AIM OF THE EXERCISE:
Only one stretch of the data below is wanted: the lines starting at the one with "Select Downloads under Schnellzugriff" and ending at the one with "Click the 10k frequency axis label", both included, given again exactly.

RECORDED INFORMATION:
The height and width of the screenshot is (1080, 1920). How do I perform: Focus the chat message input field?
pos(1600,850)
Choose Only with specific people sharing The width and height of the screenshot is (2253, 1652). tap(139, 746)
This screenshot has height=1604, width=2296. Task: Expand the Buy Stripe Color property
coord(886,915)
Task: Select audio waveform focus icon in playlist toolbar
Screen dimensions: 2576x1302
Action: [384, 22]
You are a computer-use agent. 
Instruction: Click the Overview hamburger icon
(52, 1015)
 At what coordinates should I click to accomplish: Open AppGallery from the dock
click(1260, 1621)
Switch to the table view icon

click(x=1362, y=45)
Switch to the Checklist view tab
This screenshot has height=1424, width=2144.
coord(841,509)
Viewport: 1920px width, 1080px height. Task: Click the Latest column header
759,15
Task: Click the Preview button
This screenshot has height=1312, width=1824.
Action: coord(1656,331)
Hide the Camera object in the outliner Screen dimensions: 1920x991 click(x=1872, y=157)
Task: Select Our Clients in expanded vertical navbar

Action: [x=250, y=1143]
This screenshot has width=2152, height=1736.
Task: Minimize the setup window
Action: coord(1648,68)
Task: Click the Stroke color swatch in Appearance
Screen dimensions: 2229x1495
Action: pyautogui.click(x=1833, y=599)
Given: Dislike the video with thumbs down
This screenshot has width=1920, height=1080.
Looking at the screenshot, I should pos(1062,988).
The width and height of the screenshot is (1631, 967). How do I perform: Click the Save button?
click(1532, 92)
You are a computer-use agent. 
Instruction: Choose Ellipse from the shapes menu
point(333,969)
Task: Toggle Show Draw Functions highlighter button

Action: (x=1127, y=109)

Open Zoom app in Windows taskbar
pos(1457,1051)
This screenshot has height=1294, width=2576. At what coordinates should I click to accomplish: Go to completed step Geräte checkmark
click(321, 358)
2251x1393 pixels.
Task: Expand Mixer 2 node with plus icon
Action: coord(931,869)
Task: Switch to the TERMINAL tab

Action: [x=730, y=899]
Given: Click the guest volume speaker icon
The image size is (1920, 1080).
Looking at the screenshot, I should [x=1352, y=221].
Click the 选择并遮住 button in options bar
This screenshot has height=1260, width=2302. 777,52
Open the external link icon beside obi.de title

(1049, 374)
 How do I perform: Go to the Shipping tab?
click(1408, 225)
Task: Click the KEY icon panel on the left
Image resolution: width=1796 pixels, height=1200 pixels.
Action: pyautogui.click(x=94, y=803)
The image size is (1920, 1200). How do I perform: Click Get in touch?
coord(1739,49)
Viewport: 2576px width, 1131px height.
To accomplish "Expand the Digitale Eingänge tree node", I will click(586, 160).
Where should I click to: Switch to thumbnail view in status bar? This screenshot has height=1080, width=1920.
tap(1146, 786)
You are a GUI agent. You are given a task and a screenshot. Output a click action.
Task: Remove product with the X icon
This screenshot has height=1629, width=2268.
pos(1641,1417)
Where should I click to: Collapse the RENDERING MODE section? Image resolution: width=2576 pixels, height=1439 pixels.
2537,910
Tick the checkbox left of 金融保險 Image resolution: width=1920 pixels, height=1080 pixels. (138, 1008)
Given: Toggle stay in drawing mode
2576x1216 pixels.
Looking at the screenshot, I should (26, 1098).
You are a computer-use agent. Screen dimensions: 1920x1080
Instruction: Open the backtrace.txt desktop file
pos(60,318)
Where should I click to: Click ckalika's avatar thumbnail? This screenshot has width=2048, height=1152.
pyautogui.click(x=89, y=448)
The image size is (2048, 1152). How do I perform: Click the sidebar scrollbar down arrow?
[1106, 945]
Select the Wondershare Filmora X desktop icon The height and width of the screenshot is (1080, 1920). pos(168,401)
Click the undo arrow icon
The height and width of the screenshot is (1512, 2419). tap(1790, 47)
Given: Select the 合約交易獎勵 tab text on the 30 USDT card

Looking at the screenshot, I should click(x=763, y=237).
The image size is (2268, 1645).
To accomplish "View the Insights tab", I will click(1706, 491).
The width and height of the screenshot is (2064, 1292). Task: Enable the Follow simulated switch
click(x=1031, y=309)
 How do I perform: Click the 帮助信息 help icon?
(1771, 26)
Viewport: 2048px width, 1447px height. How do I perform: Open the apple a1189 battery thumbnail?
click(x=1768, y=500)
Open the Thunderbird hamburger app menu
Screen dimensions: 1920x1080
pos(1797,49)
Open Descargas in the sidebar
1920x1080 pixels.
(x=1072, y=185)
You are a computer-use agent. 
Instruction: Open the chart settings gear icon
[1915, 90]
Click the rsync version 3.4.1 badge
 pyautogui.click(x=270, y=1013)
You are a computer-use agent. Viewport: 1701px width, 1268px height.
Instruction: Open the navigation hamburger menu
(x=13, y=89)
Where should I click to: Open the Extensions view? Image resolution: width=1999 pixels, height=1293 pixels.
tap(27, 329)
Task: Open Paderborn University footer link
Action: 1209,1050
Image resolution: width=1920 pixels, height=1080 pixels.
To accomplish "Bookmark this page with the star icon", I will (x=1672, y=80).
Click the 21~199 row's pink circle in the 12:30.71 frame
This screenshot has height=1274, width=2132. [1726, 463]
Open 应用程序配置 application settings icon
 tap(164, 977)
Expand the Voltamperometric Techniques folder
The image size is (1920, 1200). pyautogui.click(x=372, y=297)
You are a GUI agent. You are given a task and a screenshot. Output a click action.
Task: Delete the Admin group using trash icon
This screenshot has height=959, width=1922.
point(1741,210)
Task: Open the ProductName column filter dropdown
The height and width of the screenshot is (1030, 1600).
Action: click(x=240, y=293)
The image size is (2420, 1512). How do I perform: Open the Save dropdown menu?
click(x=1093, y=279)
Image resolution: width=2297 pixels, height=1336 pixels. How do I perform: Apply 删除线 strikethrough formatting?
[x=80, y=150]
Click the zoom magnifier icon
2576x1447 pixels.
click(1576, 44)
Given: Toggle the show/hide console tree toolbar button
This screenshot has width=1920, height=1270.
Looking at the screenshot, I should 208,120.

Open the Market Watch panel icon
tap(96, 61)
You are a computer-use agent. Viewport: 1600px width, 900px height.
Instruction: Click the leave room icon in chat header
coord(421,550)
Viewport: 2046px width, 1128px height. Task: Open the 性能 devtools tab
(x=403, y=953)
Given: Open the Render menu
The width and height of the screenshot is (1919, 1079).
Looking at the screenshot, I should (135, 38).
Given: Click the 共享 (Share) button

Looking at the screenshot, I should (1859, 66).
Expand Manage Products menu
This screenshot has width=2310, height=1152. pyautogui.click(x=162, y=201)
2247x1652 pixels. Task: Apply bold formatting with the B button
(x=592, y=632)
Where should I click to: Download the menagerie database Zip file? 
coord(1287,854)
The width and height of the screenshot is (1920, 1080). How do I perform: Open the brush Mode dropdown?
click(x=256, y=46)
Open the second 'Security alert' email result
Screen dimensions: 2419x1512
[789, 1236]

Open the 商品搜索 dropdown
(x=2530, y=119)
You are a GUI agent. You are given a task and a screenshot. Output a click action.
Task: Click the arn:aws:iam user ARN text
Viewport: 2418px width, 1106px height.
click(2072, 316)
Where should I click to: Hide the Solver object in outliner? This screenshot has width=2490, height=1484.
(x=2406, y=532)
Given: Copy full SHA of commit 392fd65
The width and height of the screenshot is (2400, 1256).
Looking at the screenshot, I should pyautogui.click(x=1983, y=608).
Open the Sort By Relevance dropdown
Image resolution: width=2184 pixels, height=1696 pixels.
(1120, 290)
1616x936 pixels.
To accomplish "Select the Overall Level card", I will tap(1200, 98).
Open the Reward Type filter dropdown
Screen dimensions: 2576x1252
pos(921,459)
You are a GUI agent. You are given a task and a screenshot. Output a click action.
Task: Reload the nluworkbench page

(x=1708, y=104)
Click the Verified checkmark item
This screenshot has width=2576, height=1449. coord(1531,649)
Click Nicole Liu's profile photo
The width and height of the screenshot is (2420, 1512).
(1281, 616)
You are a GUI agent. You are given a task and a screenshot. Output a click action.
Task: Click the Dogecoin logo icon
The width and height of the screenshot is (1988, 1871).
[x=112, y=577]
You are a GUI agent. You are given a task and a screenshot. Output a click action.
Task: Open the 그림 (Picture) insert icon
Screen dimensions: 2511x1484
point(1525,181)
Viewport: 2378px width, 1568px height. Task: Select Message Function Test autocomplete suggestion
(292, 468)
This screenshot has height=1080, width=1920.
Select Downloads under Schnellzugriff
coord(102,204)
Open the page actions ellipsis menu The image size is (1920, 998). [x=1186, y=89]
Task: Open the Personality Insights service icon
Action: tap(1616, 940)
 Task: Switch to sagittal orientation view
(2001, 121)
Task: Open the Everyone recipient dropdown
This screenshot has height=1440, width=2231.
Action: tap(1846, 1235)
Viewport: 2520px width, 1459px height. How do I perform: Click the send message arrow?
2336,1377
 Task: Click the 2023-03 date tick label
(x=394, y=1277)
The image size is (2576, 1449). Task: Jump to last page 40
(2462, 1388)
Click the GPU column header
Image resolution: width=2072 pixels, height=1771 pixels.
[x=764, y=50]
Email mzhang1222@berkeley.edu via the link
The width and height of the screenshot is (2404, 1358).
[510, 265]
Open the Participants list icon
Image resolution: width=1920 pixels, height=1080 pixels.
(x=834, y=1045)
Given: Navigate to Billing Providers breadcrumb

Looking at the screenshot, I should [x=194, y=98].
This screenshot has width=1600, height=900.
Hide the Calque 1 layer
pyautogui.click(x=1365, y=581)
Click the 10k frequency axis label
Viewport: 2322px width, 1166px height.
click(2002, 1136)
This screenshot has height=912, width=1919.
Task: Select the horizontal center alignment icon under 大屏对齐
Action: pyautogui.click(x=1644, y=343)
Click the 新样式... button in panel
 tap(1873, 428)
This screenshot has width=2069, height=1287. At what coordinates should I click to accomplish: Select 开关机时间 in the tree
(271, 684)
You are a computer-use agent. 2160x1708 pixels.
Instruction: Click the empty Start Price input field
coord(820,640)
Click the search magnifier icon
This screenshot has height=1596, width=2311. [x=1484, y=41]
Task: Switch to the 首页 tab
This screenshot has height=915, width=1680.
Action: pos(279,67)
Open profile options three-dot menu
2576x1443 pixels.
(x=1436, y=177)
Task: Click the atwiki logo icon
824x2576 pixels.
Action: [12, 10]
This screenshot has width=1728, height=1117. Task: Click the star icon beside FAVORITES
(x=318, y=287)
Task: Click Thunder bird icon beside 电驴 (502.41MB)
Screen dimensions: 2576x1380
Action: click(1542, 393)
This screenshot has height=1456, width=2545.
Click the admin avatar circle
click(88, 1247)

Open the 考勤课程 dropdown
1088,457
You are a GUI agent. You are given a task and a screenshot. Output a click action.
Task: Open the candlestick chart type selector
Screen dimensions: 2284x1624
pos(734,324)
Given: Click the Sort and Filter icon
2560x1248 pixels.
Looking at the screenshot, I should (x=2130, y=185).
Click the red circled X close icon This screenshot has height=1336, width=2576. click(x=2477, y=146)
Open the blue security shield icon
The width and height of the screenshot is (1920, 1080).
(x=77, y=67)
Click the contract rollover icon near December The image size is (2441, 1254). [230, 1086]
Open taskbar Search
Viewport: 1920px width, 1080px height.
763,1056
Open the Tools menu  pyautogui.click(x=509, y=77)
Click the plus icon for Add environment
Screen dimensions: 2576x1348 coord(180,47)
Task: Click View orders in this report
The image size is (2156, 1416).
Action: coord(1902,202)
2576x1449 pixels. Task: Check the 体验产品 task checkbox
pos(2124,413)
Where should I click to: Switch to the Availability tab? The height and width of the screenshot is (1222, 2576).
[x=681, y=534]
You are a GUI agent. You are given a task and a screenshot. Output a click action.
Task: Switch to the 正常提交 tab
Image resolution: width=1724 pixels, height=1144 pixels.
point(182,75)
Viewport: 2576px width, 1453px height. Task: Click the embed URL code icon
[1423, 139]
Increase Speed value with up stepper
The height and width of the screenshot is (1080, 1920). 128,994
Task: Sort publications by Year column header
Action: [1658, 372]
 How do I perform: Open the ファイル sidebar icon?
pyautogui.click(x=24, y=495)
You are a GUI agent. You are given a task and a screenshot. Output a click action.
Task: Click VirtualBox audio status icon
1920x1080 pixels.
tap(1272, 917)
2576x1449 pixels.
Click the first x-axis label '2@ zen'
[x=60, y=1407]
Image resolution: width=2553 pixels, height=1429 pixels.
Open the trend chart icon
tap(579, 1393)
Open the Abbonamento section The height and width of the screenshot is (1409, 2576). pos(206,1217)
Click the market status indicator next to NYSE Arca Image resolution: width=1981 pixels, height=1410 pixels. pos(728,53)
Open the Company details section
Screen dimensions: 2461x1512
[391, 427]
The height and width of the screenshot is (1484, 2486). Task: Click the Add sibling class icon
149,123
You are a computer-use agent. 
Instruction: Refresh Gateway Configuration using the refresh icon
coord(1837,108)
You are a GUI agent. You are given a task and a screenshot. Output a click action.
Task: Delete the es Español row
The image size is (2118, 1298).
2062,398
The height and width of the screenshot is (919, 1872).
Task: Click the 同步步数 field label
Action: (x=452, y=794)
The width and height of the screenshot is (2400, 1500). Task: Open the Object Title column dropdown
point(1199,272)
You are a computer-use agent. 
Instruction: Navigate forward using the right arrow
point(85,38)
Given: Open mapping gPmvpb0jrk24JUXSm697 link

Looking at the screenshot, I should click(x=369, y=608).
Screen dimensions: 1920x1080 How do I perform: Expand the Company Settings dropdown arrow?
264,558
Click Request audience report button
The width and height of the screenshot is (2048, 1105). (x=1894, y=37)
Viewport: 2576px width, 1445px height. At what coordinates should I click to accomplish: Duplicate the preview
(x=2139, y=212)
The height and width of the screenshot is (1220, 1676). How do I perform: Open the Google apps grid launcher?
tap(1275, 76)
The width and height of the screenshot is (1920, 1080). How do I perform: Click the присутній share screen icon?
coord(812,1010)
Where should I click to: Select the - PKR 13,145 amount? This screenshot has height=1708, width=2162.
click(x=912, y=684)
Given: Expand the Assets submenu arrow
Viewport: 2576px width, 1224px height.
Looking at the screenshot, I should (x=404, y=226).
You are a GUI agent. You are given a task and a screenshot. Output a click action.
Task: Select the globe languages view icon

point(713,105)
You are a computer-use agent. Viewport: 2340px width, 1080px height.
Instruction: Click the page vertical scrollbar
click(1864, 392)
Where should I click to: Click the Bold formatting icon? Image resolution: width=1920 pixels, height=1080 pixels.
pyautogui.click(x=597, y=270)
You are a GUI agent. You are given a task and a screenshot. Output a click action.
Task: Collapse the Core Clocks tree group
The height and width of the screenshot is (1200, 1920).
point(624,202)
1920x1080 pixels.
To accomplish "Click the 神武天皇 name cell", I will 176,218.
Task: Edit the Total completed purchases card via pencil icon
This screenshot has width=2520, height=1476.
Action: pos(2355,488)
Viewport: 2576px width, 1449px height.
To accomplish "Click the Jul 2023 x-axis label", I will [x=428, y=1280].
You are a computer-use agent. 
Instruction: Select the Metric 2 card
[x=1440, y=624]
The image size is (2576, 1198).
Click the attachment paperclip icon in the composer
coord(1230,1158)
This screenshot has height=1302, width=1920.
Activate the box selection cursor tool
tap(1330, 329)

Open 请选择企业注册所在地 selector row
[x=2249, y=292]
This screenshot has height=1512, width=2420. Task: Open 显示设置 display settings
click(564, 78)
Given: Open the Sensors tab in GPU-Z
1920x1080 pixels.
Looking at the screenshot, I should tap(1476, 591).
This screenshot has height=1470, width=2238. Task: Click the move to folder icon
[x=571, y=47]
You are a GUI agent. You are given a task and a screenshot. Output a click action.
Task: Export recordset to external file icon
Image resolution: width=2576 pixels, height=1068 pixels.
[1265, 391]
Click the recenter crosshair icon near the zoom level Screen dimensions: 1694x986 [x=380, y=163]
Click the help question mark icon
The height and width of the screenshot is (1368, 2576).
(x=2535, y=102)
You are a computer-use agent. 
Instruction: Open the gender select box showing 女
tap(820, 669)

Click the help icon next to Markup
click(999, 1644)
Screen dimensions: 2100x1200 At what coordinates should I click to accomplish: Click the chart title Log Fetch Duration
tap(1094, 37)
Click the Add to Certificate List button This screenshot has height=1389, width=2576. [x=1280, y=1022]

EXPECTED ANSWER:
Select Downloads under Schnellzugriff
coord(102,204)
Open the page actions ellipsis menu The image size is (1920, 998). [x=1186, y=89]
Task: Open the Personality Insights service icon
Action: tap(1616, 940)
 Task: Switch to sagittal orientation view
(2001, 121)
Task: Open the Everyone recipient dropdown
This screenshot has height=1440, width=2231.
Action: tap(1846, 1235)
Viewport: 2520px width, 1459px height. How do I perform: Click the send message arrow?
2336,1377
 Task: Click the 2023-03 date tick label
(x=394, y=1277)
The image size is (2576, 1449). Task: Jump to last page 40
(2462, 1388)
Click the GPU column header
Image resolution: width=2072 pixels, height=1771 pixels.
[x=764, y=50]
Email mzhang1222@berkeley.edu via the link
The width and height of the screenshot is (2404, 1358).
[510, 265]
Open the Participants list icon
Image resolution: width=1920 pixels, height=1080 pixels.
(x=834, y=1045)
Given: Navigate to Billing Providers breadcrumb

Looking at the screenshot, I should [x=194, y=98].
This screenshot has width=1600, height=900.
Hide the Calque 1 layer
pyautogui.click(x=1365, y=581)
Click the 10k frequency axis label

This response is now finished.